● 問題
以下の行をすべて書き直してください。「Screen dimensions」は「Screen size」に変え、それ以外は一切変えないでください。

**** 提供データ

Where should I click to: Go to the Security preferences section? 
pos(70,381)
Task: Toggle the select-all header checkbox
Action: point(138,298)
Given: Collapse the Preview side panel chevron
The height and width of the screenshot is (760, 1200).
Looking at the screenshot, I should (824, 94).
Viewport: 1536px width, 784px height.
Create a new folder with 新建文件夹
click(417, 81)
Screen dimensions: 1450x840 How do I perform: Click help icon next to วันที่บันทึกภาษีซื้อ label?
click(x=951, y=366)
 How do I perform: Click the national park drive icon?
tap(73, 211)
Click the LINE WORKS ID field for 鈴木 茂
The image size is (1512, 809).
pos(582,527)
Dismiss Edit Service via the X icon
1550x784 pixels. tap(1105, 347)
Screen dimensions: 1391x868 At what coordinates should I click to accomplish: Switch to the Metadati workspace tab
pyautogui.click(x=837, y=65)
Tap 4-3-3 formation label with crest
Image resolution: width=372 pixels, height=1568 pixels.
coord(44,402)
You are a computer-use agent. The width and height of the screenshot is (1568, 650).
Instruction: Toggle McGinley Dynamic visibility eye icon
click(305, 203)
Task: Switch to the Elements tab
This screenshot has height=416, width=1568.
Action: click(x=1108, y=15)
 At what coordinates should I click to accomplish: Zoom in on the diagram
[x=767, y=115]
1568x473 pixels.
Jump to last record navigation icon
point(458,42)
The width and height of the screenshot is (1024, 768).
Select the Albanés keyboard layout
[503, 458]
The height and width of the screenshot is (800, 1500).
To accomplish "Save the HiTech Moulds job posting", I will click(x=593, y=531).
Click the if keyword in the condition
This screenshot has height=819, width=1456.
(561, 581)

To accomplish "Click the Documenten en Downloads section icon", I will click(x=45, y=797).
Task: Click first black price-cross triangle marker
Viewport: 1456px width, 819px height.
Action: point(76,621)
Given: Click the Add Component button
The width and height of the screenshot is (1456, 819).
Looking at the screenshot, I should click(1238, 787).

********

● 正解
Where should I click to: Go to the Security preferences section? 
pos(70,381)
Task: Toggle the select-all header checkbox
Action: point(138,298)
Given: Collapse the Preview side panel chevron
The height and width of the screenshot is (760, 1200).
Looking at the screenshot, I should (824, 94).
Viewport: 1536px width, 784px height.
Create a new folder with 新建文件夹
click(417, 81)
Screen size: 1450x840 How do I perform: Click help icon next to วันที่บันทึกภาษีซื้อ label?
click(x=951, y=366)
 How do I perform: Click the national park drive icon?
tap(73, 211)
Click the LINE WORKS ID field for 鈴木 茂
The image size is (1512, 809).
pos(582,527)
Dismiss Edit Service via the X icon
1550x784 pixels. tap(1105, 347)
Screen size: 1391x868 At what coordinates should I click to accomplish: Switch to the Metadati workspace tab
pyautogui.click(x=837, y=65)
Tap 4-3-3 formation label with crest
Image resolution: width=372 pixels, height=1568 pixels.
coord(44,402)
You are a computer-use agent. The width and height of the screenshot is (1568, 650).
Instruction: Toggle McGinley Dynamic visibility eye icon
click(305, 203)
Task: Switch to the Elements tab
This screenshot has height=416, width=1568.
Action: click(x=1108, y=15)
 At what coordinates should I click to accomplish: Zoom in on the diagram
[x=767, y=115]
1568x473 pixels.
Jump to last record navigation icon
point(458,42)
The width and height of the screenshot is (1024, 768).
Select the Albanés keyboard layout
[503, 458]
The height and width of the screenshot is (800, 1500).
To accomplish "Save the HiTech Moulds job posting", I will click(x=593, y=531).
Click the if keyword in the condition
This screenshot has height=819, width=1456.
(561, 581)

To accomplish "Click the Documenten en Downloads section icon", I will click(x=45, y=797).
Task: Click first black price-cross triangle marker
Viewport: 1456px width, 819px height.
Action: point(76,621)
Given: Click the Add Component button
The width and height of the screenshot is (1456, 819).
Looking at the screenshot, I should click(1238, 787).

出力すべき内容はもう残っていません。